The need for a flexible strategy
Analytical assay development and validation is never a rigid and straightforward process. Throughout the drug development phase, assay validation services face challenges with varying degrees of difficulties requiring a more flexible strategy like fit-for-purpose assays. Resource availability and diverse study objectives limit the development of a full assay method validation. If assay validation services do not perform a fully validated method development, they must provide appropriate scientific justification and accept some degrees of risk. If drug developers cannot avoid the uncertainty, they should perform full assay method validation following regulatory guidelines that may lead to increased production costs and delays.
Fit-for-purpose method validation
Ideally, method validation comprises two core components, experimental and operational. The experimental element deals with the establishment of method purpose and its relative outcome and values, whereas the operational part characterizes assay performance through experimentation. The most important aspect is the assessment of assay performance compared to the predefined purpose. If the assay performs according to the predefined purpose, it is deemed as fit for the purpose, and if not, then it is not fit for the predefined goal. Therefore, it is critical to compare the performance against the predefined intention without taking the purpose out of the picture.
Generally, the method validation process can be broken down into five vital phases. The first phase and perhaps most crucial step is defining the purpose and selecting the assay candidate accordingly. In the second phase, scientists assemble all required components and reagents and decide the method validation plan and final assay classification. The third phase is the experimental stage, where scientists test the assay performance to attest fitness-for-purpose label for the specific bioanalytical method.
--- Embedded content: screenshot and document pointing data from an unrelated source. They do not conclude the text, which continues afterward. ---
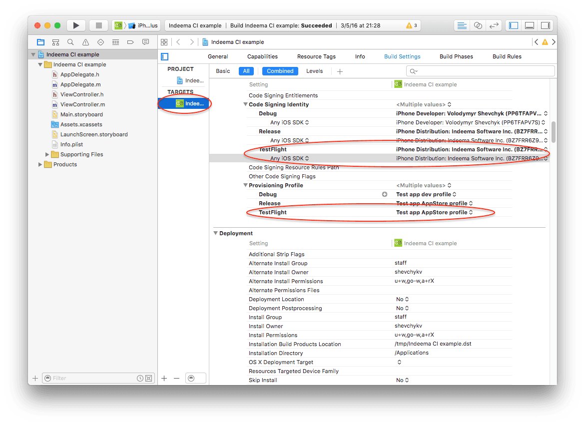This screenshot has height=425, width=585.
Task: Hide the Navigator panel
Action: [x=513, y=25]
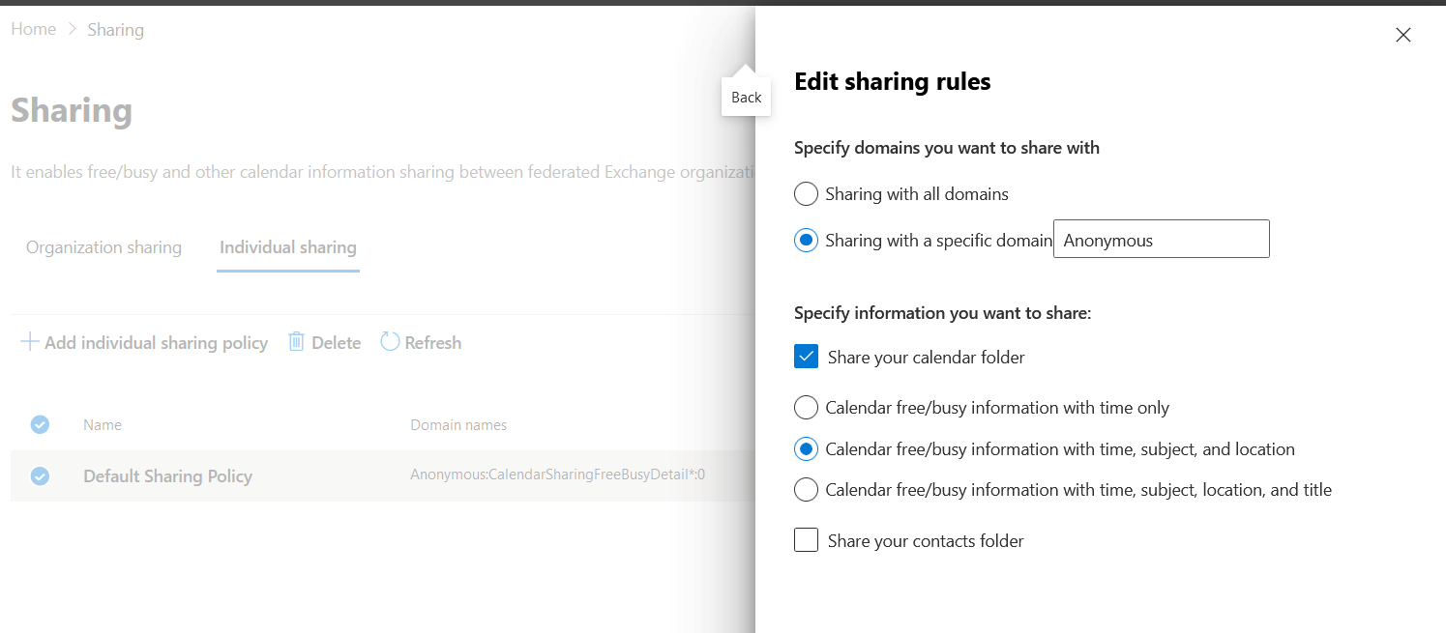Choose free/busy with time, subject, and location

(807, 449)
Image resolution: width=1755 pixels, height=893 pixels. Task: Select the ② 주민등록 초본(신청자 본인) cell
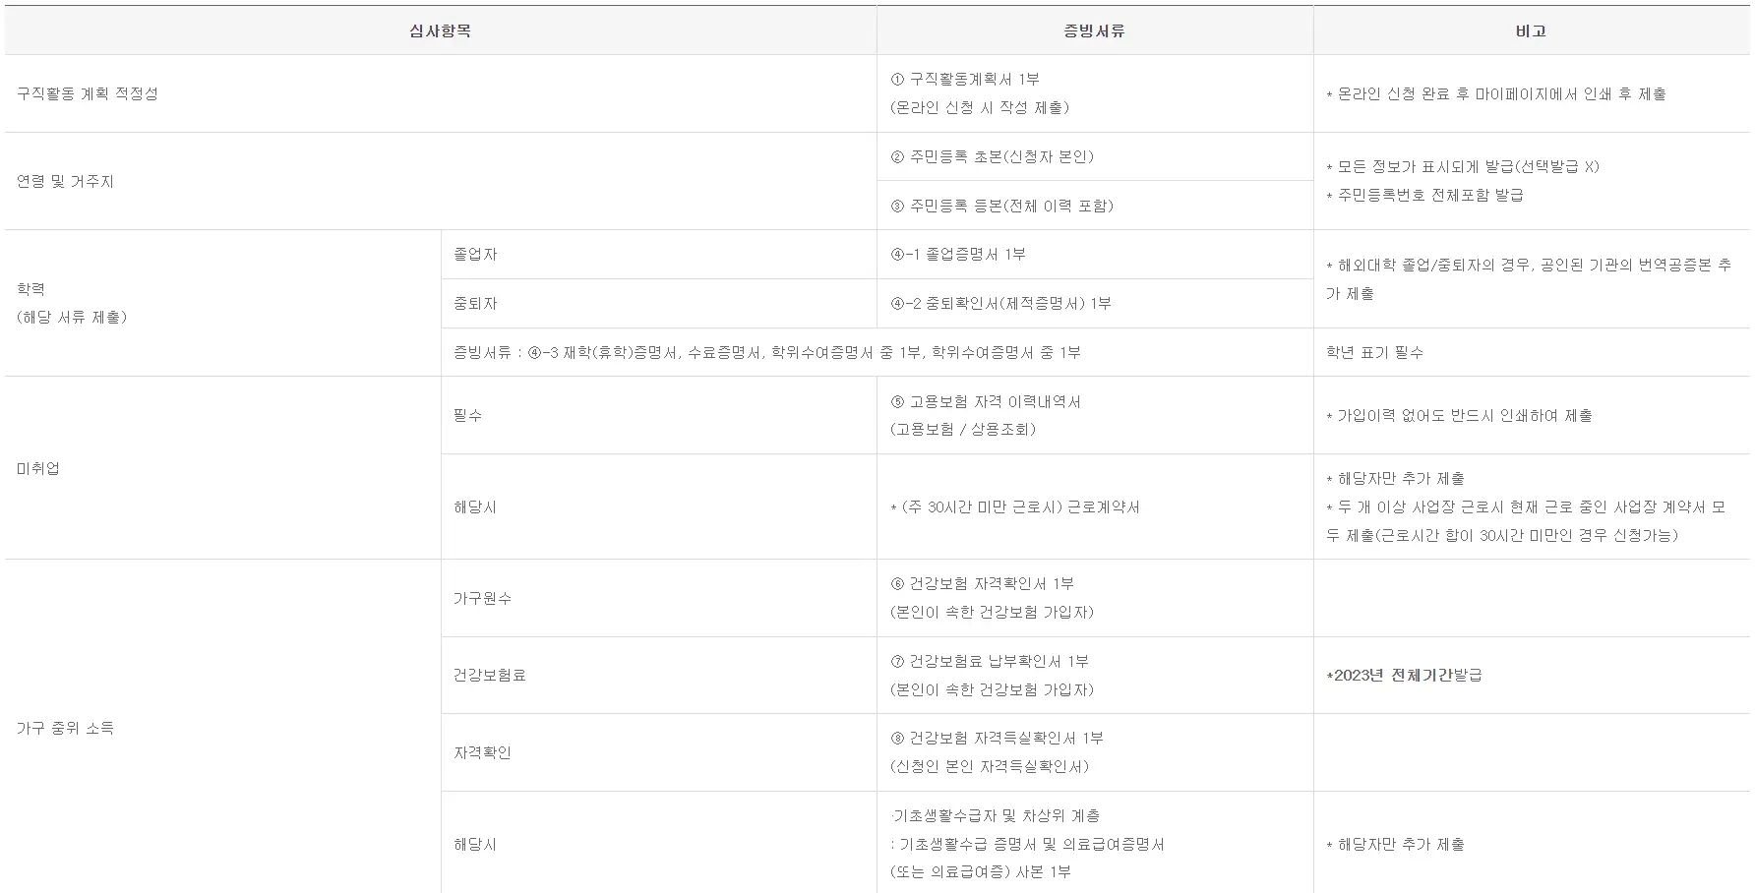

During the fourth phase, the assay is further tested in the study to assess its clinical robustness and determine some crucial components such as storage, stability, and collection issues. In the last phase, the assay is used routinely, where proficiency testing, quality control, and batch-to-batch issues are fully explored. A successful fit-for-purpose assay is the one where it is subjected to continual development, and various alternatives are explored to make the final product a reliable and accurate process.
Conclusion
Clinical research must be carried out with appropriate experimental design and validated assay protocols. Fit-for-purpose assay maintains the balance between stringency and burden of assay method validation, along with taking into account both the context and nature of the technology applied. In conclusion, a fit-for-purpose validation provides an efficient and resource-effective solution for analytical method development and validation and facilitates data-based decision-making.